# new cockatiel owner



## herbertthebunny (Jan 24, 2010)

Hello there,
I have just become owner to a 4 year old cockatiel called George who was looking for a new home,ive kept budgies for years but was wondering if anyone had any tips on how best to get him to settle into a new home,his owner died and that is why i now have him.
i would like to get him as friendly as possible but have been told he wasnt handled much,is it too late?
Any advice greatfully received.
Thanks


----------



## Paws&Claws (Aug 29, 2009)

Congratulations on your new birdie! 

Cockatiels arent that different from budgies  They like having baths, eating millet, playing with toys etc

They sing very very loud though! 

If hes all by himself it will probs be easier to handtame him then if he was with a friend.
Heres a website i found that may help:
Cockatiels, Taming and Biting, How to tame cockatiels, How to stop a cockatiel from biting, stopping cockatiels from biting, how to tame a cockatiel, how to stop cockatiels from biting, stop a cockatiel or other parrot, bird from biting, hand taming 

I handtamed my Cockatiel Cookie by giving her a piece of food through the bars, eventually when she was confident enough to take it through the bars, i would open the cage and bob my hand in with my finger out and a piece of food in hand... if you keep very still they become interested. One step at a time and dont rush 

My Cookie was extremely tame and use to sit on my shoulder while i walked around the house  She also would come when she was called which was great. If you keep at it you will have a lovely friend 

Handtame or not, they tend to have abit of a talk and sing song, so if you join in with him he will listen and copy you!
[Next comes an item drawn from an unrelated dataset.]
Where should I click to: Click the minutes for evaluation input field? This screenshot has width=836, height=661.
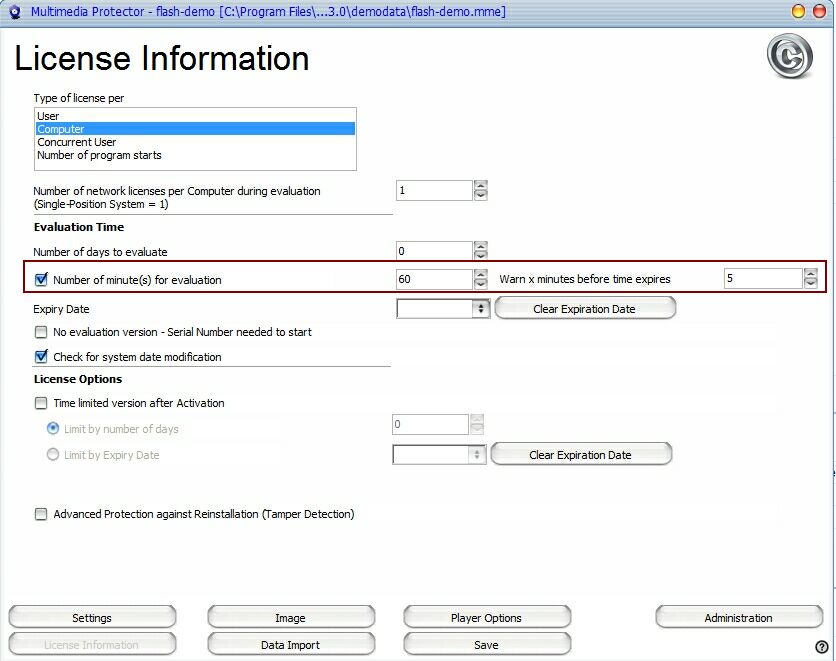pos(433,279)
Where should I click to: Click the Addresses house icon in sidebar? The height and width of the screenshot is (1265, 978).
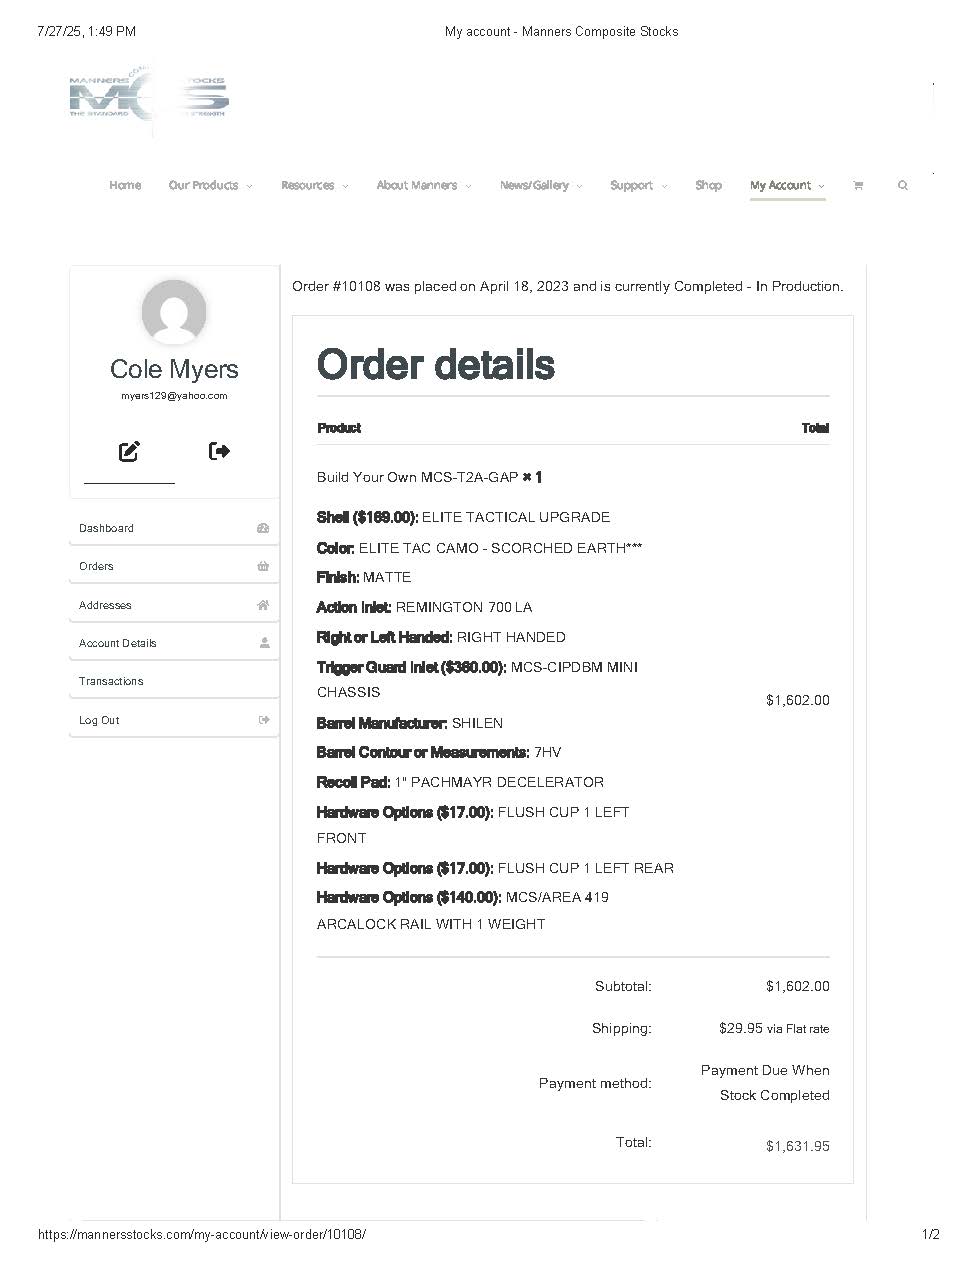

For the first few days id leave him to get use to his surroundings and sounds of your house, is he in a room that you usually sit in? They usually like to hear things and have a good view of the room 

Hope that helps alittle x


----------



## herbertthebunny (Jan 24, 2010)

Hi,thanks for that advice,
He is in the lounge next to the sofa so we can talk to him and get him used to the noises etc,he seems happy enough,whistling and eating.

He is nervous when you go up to the cage so we talk to him as we approach so as not to scare him to much.he spends alot of time just scooting up and down the bottom of the cage,is that normal?
The only thing i need to watch at the moment is we have a house bunny who is very nosy and keeps trying to look in the cage which i think scares him a bit,but they need to get used to each other.

which toys are best?
Thanks x


----------



## Paws&Claws (Aug 29, 2009)

herbertthebunny said:


> Hi,thanks for that advice,
> He is in the lounge next to the sofa so we can talk to him and get him used to the noises etc,he seems happy enough,whistling and eating.
> 
> He is nervous when you go up to the cage so we talk to him as we approach so as not to scare him to much.he spends alot of time just scooting up and down the bottom of the cage,is that normal?
> ...


Our cockatiels sometimes sit on the floor and have a peck around its to pick up bits of food that might have dropped down etc  Our male sometimes pecks the side of the cage like a woodpecker too!! They are strange little things lol

They will get use to each other, our 2 cockatiels are use to lots of doggies and our house rabbit having a sniff now and again 

The best toys depend on the bird, but boredom busters are the best, so you need things that will keep them guessing and will reward behaviour. Our two love there bells and mirrors. Because hes by himself getting him a mirror would be good, as he has someone to talk to  they also love swings etc too

So its just a case of finding out what he likes to play with 

Heres some stuff that they like:
Cockatiel Treats | Pets at Home

Its good that hes in the lounge  They like to keep an eye on things and hear lots of bits and things to copy  x


----------